===== Material for the task

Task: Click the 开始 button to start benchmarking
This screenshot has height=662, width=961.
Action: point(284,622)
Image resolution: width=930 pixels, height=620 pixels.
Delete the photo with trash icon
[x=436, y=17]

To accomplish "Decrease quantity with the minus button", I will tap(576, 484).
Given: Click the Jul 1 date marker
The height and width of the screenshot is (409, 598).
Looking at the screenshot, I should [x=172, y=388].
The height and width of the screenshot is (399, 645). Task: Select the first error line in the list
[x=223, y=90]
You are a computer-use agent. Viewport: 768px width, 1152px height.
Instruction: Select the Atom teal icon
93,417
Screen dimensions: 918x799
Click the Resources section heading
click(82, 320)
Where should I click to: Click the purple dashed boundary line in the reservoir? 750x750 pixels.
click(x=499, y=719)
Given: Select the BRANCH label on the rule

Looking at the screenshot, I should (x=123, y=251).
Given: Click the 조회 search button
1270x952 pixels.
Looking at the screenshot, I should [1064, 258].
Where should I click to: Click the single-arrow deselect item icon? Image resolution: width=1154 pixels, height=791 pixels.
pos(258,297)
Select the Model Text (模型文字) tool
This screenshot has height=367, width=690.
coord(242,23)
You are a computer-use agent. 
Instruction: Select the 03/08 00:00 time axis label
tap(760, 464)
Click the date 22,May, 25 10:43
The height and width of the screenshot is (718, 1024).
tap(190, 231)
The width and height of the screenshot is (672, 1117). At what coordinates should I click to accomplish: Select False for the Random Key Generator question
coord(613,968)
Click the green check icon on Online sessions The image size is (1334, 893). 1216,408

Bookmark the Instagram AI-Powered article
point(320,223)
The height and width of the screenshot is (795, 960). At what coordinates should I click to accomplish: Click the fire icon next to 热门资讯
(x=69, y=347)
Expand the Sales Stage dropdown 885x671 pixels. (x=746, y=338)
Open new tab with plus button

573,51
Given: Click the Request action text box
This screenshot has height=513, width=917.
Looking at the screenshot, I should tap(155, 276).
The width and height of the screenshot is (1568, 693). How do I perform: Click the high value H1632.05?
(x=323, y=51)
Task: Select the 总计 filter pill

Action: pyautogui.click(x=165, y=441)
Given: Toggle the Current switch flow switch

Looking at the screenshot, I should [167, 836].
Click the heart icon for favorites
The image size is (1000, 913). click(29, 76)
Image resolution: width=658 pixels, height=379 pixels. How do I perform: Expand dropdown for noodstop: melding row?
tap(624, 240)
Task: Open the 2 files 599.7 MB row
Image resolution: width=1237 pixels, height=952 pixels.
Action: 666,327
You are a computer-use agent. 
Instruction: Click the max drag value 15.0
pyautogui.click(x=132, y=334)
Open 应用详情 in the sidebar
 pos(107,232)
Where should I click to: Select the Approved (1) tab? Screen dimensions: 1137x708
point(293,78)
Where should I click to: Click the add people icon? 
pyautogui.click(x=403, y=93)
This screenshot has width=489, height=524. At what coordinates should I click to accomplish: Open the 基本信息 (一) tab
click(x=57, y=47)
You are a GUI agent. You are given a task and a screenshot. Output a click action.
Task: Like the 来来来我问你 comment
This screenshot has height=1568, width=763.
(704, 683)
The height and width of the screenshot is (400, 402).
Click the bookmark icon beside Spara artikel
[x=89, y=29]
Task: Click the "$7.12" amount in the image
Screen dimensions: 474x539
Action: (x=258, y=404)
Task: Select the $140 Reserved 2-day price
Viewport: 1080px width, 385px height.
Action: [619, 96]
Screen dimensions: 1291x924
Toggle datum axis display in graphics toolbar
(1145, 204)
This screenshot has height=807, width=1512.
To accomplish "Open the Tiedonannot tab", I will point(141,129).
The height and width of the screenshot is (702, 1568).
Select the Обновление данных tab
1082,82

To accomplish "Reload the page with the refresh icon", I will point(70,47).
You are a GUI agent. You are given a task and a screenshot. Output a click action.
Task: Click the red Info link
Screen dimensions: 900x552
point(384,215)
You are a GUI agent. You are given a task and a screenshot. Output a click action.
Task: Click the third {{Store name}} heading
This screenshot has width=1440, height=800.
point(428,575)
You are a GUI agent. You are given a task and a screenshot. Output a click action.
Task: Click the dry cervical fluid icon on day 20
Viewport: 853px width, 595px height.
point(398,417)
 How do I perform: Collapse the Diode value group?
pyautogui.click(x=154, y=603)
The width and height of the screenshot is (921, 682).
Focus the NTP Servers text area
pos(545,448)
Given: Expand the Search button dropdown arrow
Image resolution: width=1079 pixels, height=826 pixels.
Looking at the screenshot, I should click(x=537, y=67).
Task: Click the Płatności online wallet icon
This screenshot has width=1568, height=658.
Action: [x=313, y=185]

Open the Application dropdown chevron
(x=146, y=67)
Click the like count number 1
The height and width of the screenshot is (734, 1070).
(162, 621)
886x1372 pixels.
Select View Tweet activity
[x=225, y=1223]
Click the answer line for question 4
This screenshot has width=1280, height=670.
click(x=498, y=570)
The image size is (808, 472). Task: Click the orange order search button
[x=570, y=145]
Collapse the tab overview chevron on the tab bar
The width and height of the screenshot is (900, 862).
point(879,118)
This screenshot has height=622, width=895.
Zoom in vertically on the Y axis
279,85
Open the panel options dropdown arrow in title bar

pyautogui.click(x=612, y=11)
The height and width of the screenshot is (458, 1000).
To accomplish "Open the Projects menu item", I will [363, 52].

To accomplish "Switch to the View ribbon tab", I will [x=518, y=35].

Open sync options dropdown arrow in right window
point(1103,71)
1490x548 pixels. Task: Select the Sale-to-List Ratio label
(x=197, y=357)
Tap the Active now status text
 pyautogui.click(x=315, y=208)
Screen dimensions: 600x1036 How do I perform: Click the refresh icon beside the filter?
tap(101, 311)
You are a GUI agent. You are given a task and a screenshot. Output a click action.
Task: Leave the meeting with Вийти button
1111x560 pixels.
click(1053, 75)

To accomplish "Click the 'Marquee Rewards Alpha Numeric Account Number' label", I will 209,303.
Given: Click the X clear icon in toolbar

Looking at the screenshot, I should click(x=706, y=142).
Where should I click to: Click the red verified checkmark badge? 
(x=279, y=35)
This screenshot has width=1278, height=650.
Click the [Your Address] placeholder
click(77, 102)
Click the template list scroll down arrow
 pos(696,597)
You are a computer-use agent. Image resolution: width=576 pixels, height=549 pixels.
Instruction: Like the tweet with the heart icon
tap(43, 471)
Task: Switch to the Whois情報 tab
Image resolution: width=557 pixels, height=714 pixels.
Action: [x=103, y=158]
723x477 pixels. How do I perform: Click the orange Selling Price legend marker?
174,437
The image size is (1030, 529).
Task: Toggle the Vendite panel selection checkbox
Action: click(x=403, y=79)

==========

Work request:
The result is a copy of every line above where the word "computer" shows up.

Response:
You are a computer-use agent. Viewport: 768px width, 1152px height.
You are a computer-use agent. 
You are a computer-use agent. 
You are a computer-use agent. Image resolution: width=576 pixels, height=549 pixels.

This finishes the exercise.